Ms. Mitchell’s policy argument is also unavailing. Under Utah canons of construction, the first place a court looks to “give effect to the legislature’s intent” is “the plain language of the statute.” Progressive Cas. Ins. Co. v. Ewart, 167 P.3d 1011, 1014
(Utah 2007) (citations omitted). As already mentioned, under its plain language 2(g) requires only an explanation of UIM coverage and no more. To read 2(g) as requiring more would be to go beyond what it plainly states on its face.

ORDER
For the reasons set forth above, Zurich’s motion for summary judgment is GRANTED in its favor.

SO ORDERED

[1] Ms. Mitchell also points out that there are two forms in the file on CSK’s policy, one in which coverage for UIM is waived, and the other on which coverage for UIM is purchased. According to Ms. Mitchell, the presence of two forms raises a disputed issue as to whether CSK might have affirmatively purchased UIM coverage. Zurich has presented evidence, however, that the waiver form applied to fleet vehicles, including the one driven by Ms.
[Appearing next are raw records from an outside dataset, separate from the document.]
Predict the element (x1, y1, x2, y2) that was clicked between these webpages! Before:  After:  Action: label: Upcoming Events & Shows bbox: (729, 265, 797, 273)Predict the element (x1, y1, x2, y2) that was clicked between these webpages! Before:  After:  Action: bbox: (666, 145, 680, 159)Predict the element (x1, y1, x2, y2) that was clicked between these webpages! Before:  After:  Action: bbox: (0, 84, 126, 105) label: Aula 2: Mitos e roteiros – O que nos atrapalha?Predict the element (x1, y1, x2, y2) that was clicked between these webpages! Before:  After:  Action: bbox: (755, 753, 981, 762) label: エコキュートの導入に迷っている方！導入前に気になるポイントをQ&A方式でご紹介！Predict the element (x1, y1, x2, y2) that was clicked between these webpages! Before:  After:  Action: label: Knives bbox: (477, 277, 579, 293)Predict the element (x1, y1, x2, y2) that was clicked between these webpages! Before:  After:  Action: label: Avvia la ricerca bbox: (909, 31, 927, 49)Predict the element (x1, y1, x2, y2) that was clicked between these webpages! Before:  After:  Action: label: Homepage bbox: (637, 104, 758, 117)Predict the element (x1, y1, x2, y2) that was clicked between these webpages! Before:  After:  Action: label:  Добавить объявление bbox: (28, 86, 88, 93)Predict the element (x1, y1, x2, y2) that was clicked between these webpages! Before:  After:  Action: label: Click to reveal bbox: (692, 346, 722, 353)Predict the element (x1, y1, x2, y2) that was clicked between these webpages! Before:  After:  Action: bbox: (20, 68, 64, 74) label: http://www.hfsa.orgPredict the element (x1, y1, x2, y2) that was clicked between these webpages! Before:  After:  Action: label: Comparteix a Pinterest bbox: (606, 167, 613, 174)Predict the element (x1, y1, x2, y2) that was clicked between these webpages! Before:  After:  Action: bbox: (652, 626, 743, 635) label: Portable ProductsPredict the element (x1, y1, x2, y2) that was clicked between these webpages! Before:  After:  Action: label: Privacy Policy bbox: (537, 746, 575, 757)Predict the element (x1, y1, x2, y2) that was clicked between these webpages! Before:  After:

Mitchell, while the acceptance form applied only to executive vehicles. Ms. Mitchell has not presented evidence calling that explanation into question. The court does not find the presence of two forms by itself is evidence that could reasonably support the conclusion that CSK actually intended to purchase UIM coverage for fleet vehicles. Accordingly, this fact does not factor into the analysis here.

Ms. Mitchell has also argued that Zurich did not comply with renewal notice requirements for the relevant policies. This argument is not well taken, however, because the accident in question took place during the first coverage period, not during renewal periods.

[2] Ms. Mitchell also points out that in Zurich’s own waiver of UIM coverage form, there are blank spaces in which additional premium figures are supposed to be entered before the insured signs. In this case, of course, those spaces are empty. Ms. Mitchell does not, however, argue that Zurich’s failure to comply with its own form’s requirements alone would create coverage here.